■ About this task ■
Each record below must be written out exactly as given.

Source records
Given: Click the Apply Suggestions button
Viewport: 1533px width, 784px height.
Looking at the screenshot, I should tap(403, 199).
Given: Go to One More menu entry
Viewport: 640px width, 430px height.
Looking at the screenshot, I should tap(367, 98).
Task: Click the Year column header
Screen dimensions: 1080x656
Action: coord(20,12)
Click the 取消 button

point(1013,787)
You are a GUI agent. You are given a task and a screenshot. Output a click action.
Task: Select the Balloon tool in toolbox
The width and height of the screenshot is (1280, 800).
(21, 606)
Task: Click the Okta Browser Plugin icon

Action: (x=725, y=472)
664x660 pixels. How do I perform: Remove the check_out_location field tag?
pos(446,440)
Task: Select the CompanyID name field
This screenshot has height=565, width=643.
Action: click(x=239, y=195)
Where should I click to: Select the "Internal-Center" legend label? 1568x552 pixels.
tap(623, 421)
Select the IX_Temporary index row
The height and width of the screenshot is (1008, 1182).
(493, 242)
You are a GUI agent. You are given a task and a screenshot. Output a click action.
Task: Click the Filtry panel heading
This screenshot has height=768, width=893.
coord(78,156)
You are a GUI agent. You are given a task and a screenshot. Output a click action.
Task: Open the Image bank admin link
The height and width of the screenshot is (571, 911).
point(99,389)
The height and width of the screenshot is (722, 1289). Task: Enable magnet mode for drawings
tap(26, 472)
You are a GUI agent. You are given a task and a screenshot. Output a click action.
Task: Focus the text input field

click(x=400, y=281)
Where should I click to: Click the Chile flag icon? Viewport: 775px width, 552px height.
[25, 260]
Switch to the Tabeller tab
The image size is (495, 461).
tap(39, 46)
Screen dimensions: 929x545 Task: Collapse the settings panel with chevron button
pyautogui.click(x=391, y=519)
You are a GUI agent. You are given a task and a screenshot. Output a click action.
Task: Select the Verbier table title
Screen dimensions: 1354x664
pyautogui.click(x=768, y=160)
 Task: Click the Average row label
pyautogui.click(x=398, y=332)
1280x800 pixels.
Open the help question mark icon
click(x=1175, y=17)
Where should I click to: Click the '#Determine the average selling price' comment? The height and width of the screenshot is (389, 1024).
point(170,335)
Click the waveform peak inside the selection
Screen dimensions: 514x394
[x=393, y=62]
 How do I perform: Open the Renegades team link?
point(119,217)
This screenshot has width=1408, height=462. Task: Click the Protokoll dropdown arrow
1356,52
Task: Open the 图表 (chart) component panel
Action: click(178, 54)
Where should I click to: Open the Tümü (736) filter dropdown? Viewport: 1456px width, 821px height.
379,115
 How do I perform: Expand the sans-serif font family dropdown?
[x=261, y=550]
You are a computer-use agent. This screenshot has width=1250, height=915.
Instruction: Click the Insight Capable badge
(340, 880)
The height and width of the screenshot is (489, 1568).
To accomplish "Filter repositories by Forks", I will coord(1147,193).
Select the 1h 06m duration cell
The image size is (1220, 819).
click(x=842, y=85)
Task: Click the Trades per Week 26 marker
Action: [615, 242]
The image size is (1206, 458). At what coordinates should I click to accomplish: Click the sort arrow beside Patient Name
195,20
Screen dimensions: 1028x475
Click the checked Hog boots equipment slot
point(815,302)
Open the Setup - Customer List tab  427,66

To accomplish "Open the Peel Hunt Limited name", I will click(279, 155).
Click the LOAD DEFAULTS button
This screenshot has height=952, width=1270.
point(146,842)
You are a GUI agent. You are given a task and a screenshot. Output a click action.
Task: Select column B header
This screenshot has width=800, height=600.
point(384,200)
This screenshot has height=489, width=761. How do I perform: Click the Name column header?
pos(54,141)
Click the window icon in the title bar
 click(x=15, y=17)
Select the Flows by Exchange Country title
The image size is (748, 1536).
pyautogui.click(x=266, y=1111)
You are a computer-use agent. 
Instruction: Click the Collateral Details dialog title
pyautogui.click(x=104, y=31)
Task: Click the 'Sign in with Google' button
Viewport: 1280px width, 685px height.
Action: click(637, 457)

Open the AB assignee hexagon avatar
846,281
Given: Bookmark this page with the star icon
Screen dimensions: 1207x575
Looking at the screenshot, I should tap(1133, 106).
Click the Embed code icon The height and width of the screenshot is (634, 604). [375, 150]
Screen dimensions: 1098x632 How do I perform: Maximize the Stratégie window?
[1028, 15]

■ Result of this task ■
Given: Click the Apply Suggestions button
Viewport: 1533px width, 784px height.
Looking at the screenshot, I should tap(403, 199).
Given: Go to One More menu entry
Viewport: 640px width, 430px height.
Looking at the screenshot, I should tap(367, 98).
Task: Click the Year column header
Screen dimensions: 1080x656
Action: coord(20,12)
Click the 取消 button

point(1013,787)
You are a GUI agent. You are given a task and a screenshot. Output a click action.
Task: Select the Balloon tool in toolbox
The width and height of the screenshot is (1280, 800).
(21, 606)
Task: Click the Okta Browser Plugin icon

Action: (x=725, y=472)
664x660 pixels. How do I perform: Remove the check_out_location field tag?
pos(446,440)
Task: Select the CompanyID name field
This screenshot has height=565, width=643.
Action: click(x=239, y=195)
Where should I click to: Select the "Internal-Center" legend label? 1568x552 pixels.
tap(623, 421)
Select the IX_Temporary index row
The height and width of the screenshot is (1008, 1182).
(493, 242)
You are a GUI agent. You are given a task and a screenshot. Output a click action.
Task: Click the Filtry panel heading
This screenshot has height=768, width=893.
coord(78,156)
You are a GUI agent. You are given a task and a screenshot. Output a click action.
Task: Open the Image bank admin link
The height and width of the screenshot is (571, 911).
point(99,389)
The height and width of the screenshot is (722, 1289). Task: Enable magnet mode for drawings
tap(26, 472)
You are a GUI agent. You are given a task and a screenshot. Output a click action.
Task: Focus the text input field

click(x=400, y=281)
Where should I click to: Click the Chile flag icon? Viewport: 775px width, 552px height.
[25, 260]
Switch to the Tabeller tab
The image size is (495, 461).
tap(39, 46)
Screen dimensions: 929x545 Task: Collapse the settings panel with chevron button
pyautogui.click(x=391, y=519)
You are a GUI agent. You are given a task and a screenshot. Output a click action.
Task: Select the Verbier table title
Screen dimensions: 1354x664
pyautogui.click(x=768, y=160)
 Task: Click the Average row label
pyautogui.click(x=398, y=332)
1280x800 pixels.
Open the help question mark icon
click(x=1175, y=17)
Where should I click to: Click the '#Determine the average selling price' comment? The height and width of the screenshot is (389, 1024).
point(170,335)
Click the waveform peak inside the selection
Screen dimensions: 514x394
[x=393, y=62]
 How do I perform: Open the Renegades team link?
point(119,217)
This screenshot has width=1408, height=462. Task: Click the Protokoll dropdown arrow
1356,52
Task: Open the 图表 (chart) component panel
Action: click(178, 54)
Where should I click to: Open the Tümü (736) filter dropdown? Viewport: 1456px width, 821px height.
379,115
 How do I perform: Expand the sans-serif font family dropdown?
[x=261, y=550]
You are a computer-use agent. This screenshot has width=1250, height=915.
Instruction: Click the Insight Capable badge
(340, 880)
The height and width of the screenshot is (489, 1568).
To accomplish "Filter repositories by Forks", I will coord(1147,193).
Select the 1h 06m duration cell
The image size is (1220, 819).
click(x=842, y=85)
Task: Click the Trades per Week 26 marker
Action: [615, 242]
The image size is (1206, 458). At what coordinates should I click to accomplish: Click the sort arrow beside Patient Name
195,20
Screen dimensions: 1028x475
Click the checked Hog boots equipment slot
point(815,302)
Open the Setup - Customer List tab  427,66

To accomplish "Open the Peel Hunt Limited name", I will click(279, 155).
Click the LOAD DEFAULTS button
This screenshot has height=952, width=1270.
point(146,842)
You are a GUI agent. You are given a task and a screenshot. Output a click action.
Task: Select column B header
This screenshot has width=800, height=600.
point(384,200)
This screenshot has height=489, width=761. How do I perform: Click the Name column header?
pos(54,141)
Click the window icon in the title bar
 click(x=15, y=17)
Select the Flows by Exchange Country title
The image size is (748, 1536).
pyautogui.click(x=266, y=1111)
You are a computer-use agent. 
Instruction: Click the Collateral Details dialog title
pyautogui.click(x=104, y=31)
Task: Click the 'Sign in with Google' button
Viewport: 1280px width, 685px height.
Action: click(637, 457)

Open the AB assignee hexagon avatar
846,281
Given: Bookmark this page with the star icon
Screen dimensions: 1207x575
Looking at the screenshot, I should tap(1133, 106).
Click the Embed code icon The height and width of the screenshot is (634, 604). [375, 150]
Screen dimensions: 1098x632 How do I perform: Maximize the Stratégie window?
[1028, 15]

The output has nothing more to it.